### Stored rows
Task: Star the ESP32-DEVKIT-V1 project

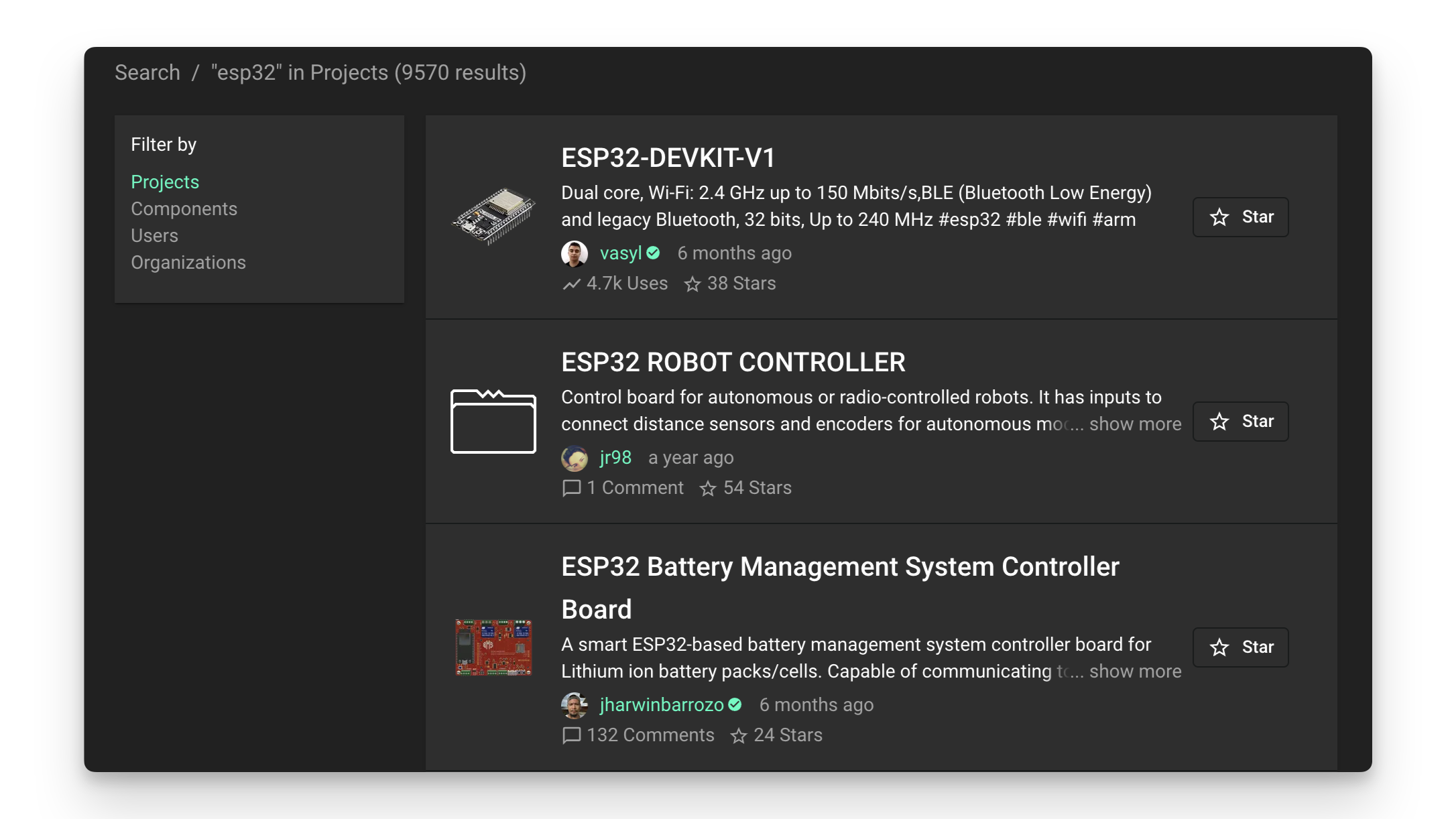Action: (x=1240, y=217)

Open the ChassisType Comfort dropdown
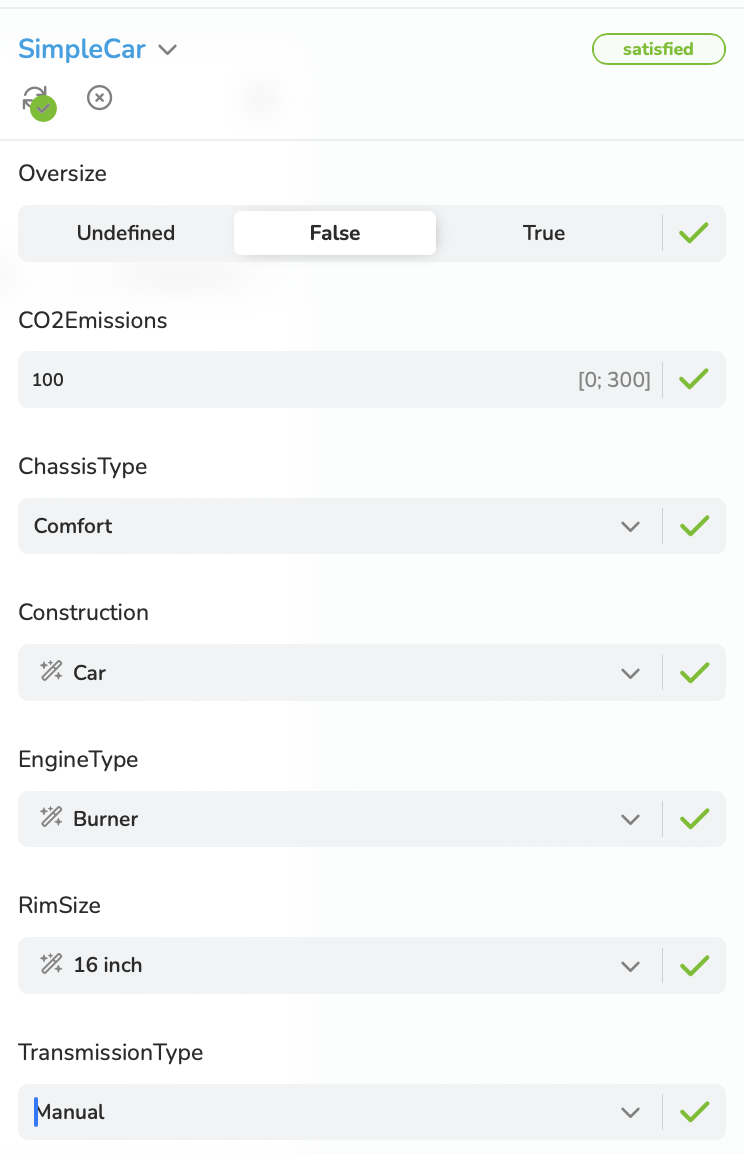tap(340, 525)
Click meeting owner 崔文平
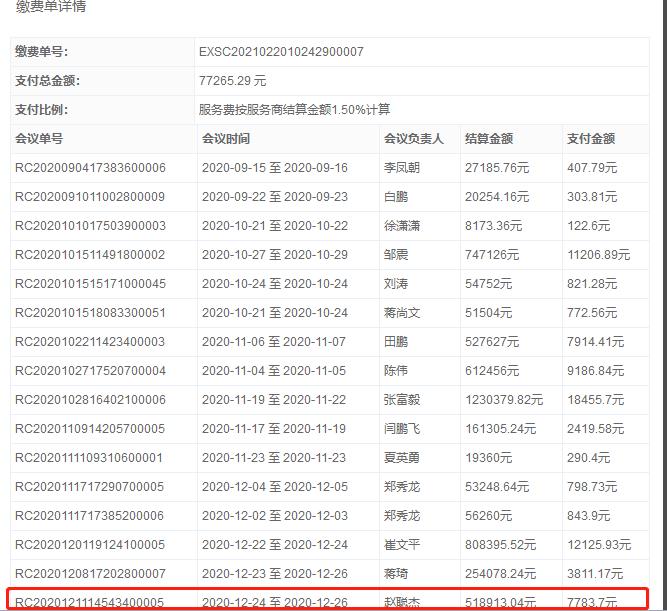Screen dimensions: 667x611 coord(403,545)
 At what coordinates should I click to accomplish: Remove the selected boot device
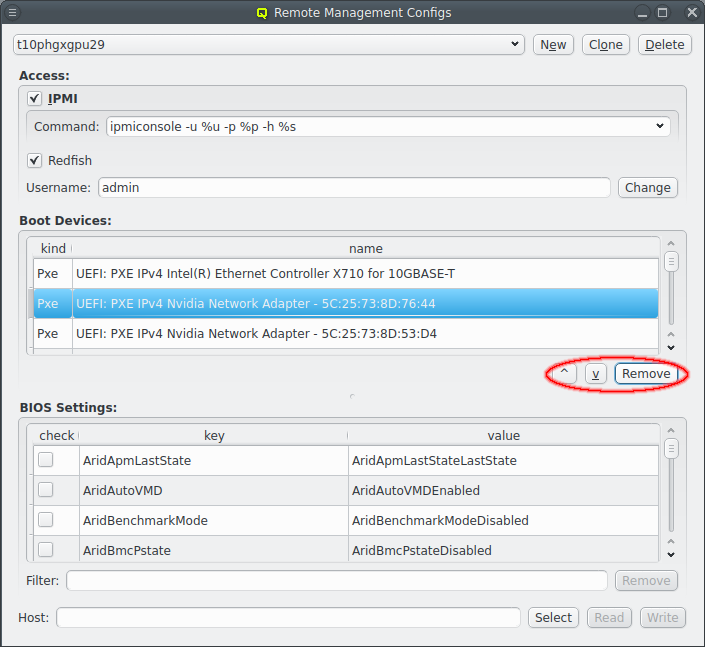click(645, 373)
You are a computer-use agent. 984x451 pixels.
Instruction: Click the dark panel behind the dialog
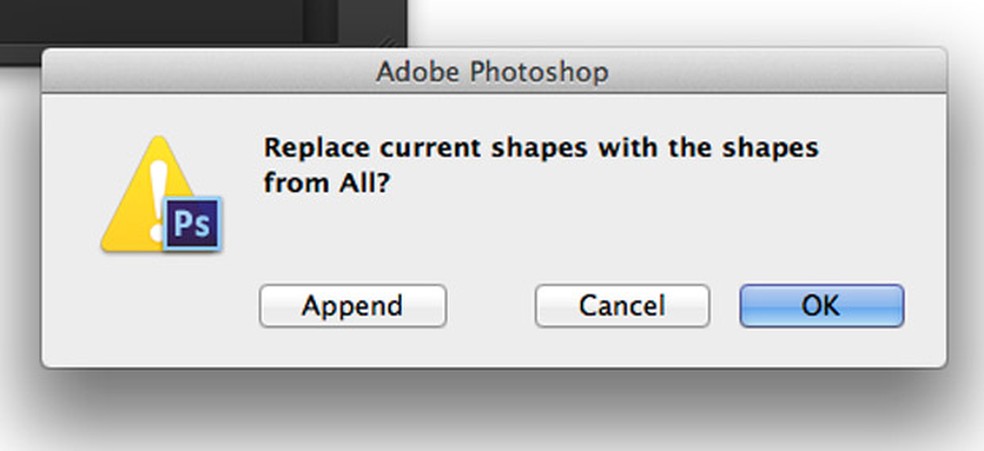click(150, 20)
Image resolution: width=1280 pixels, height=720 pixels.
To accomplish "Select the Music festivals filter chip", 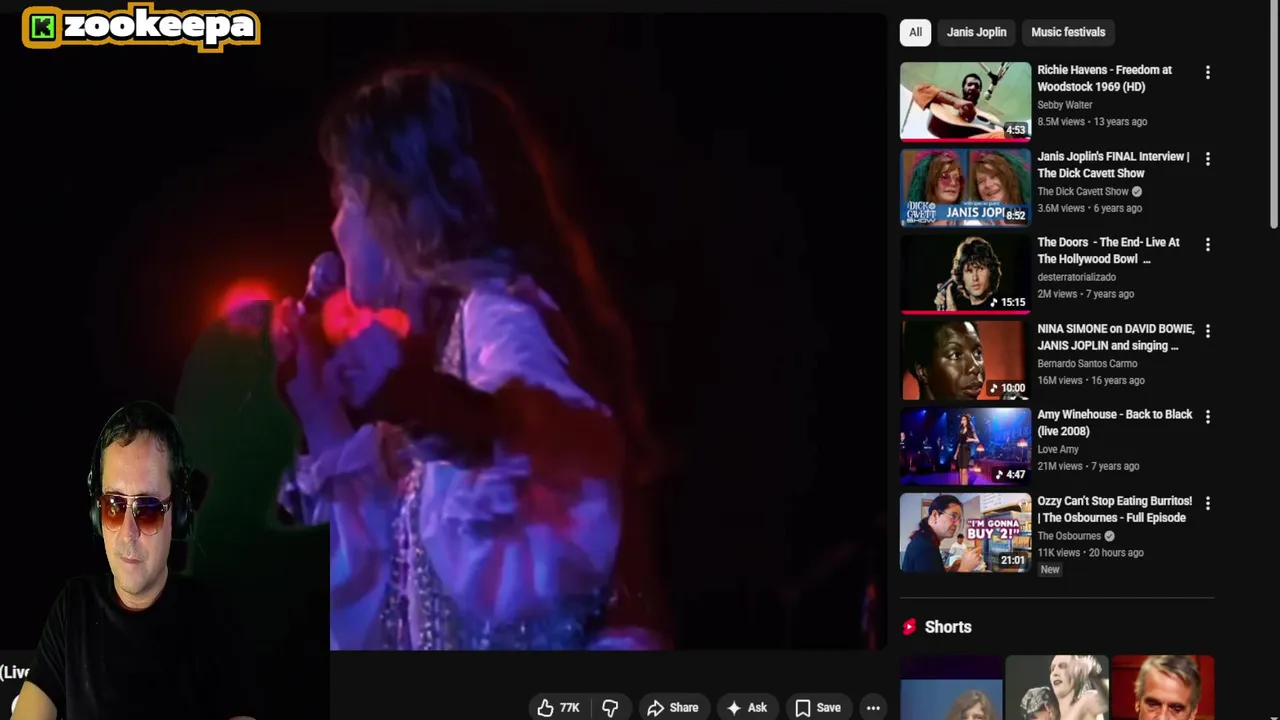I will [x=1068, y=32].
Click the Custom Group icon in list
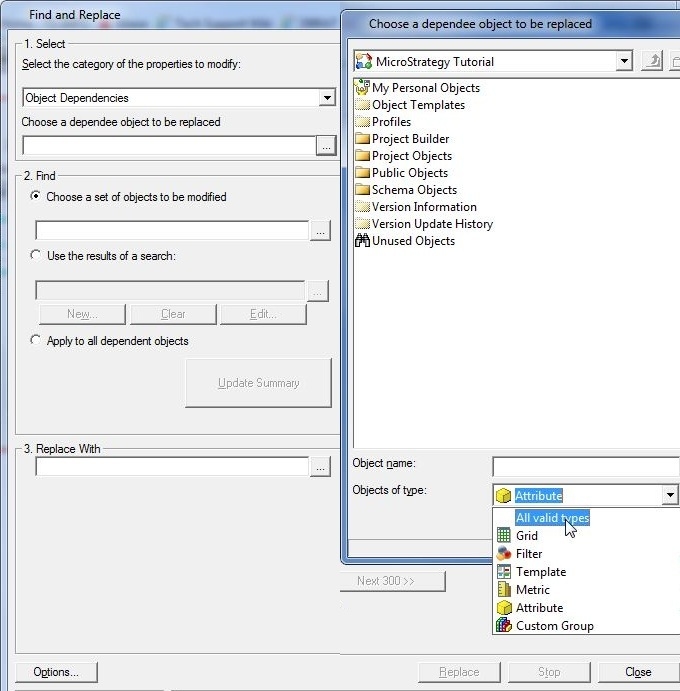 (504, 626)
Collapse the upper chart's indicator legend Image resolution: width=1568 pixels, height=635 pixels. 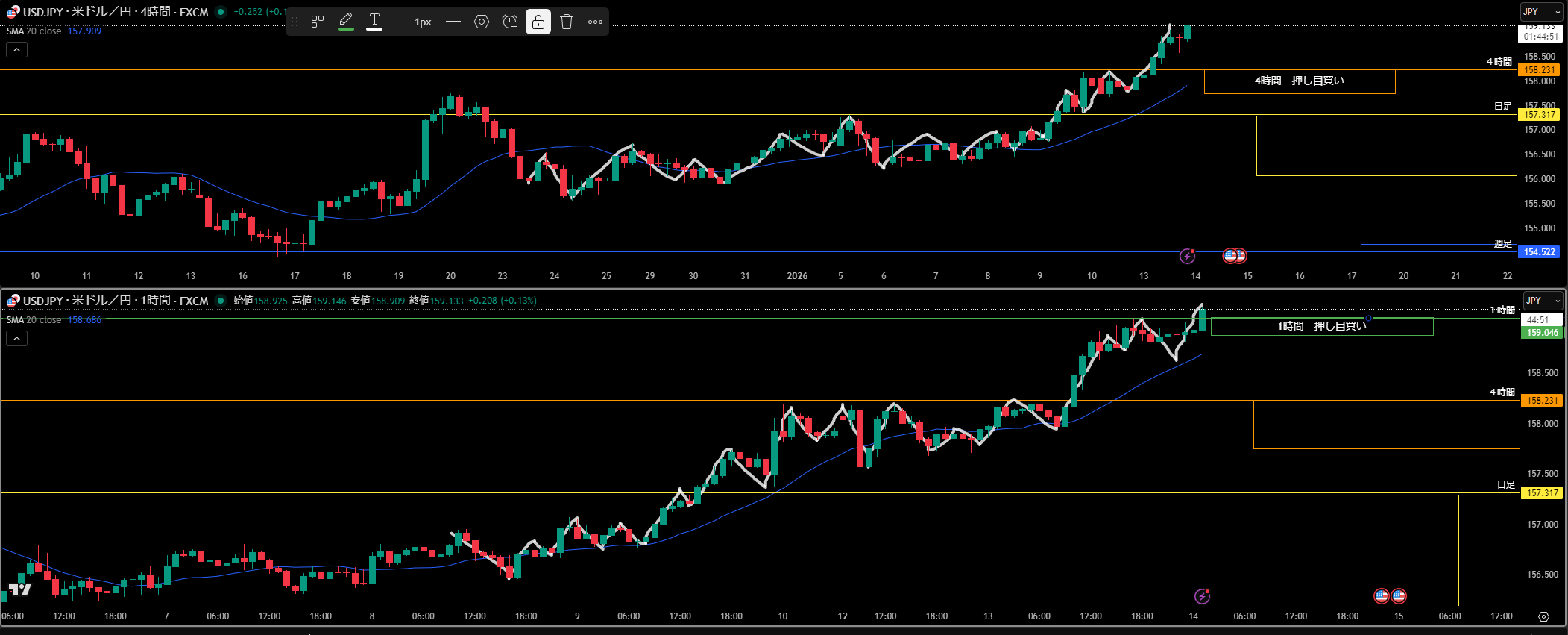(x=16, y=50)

### Given exercise
Can you write out the material again from the line with "Click meeting owner 崔文平" to the line with "click(645, 373)", inclusive, swapping "meeting owner" for "meeting host" and leaving everything else unchanged? Omit the pictures from your answer.

### Solution to the problem
Click meeting host 崔文平
Screen dimensions: 667x611 coord(403,545)
 At what coordinates should I click to accomplish: Remove the selected boot device
click(645, 373)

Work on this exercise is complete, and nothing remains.